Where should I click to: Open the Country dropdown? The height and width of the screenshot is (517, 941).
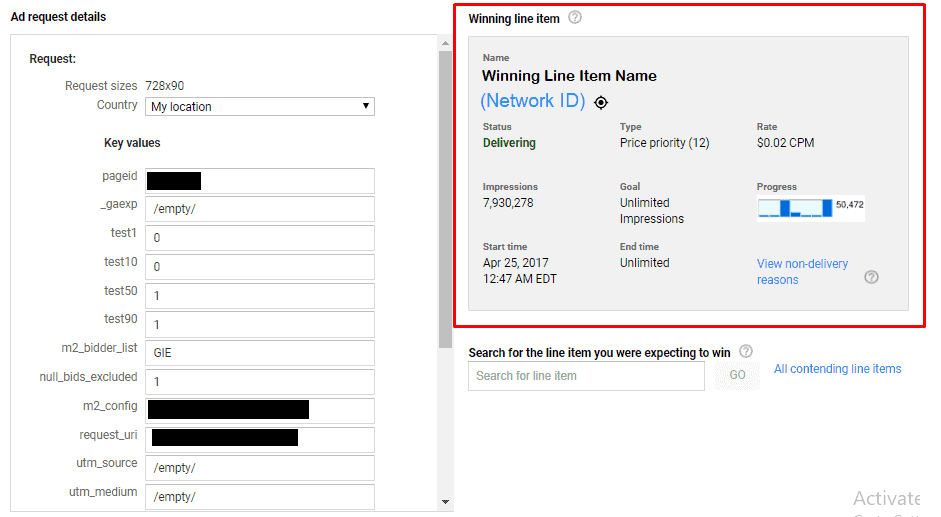[260, 106]
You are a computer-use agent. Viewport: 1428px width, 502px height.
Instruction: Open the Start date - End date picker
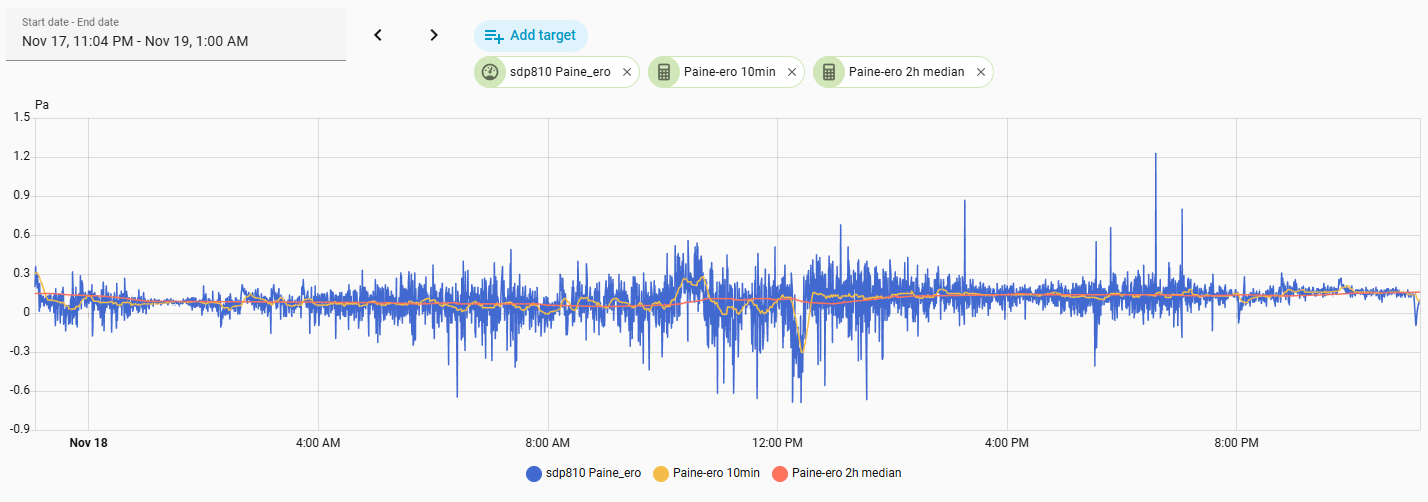pos(176,34)
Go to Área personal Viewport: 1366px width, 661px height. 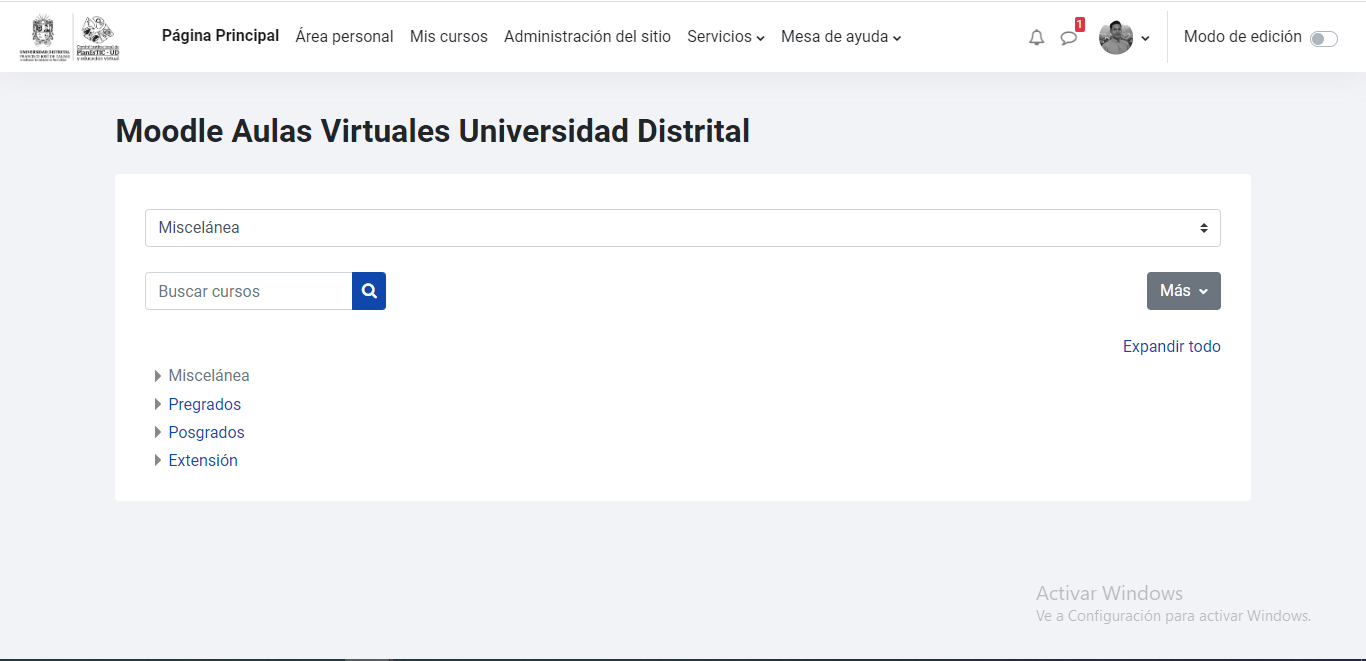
====
- What you are asked to do: Swap "dropdown" for "menu" in the material, starting at its first line and ending with the line that contains "pos(176,34)". Change nothing else, and leave the pictures out of your answer.

- Expected answer:
Where should I click to: Open the Country menu? The height and width of the screenshot is (517, 941).
[260, 106]
You are a computer-use agent. Viewport: 1428px width, 502px height.
Instruction: Open the Start date - End date picker
pos(176,34)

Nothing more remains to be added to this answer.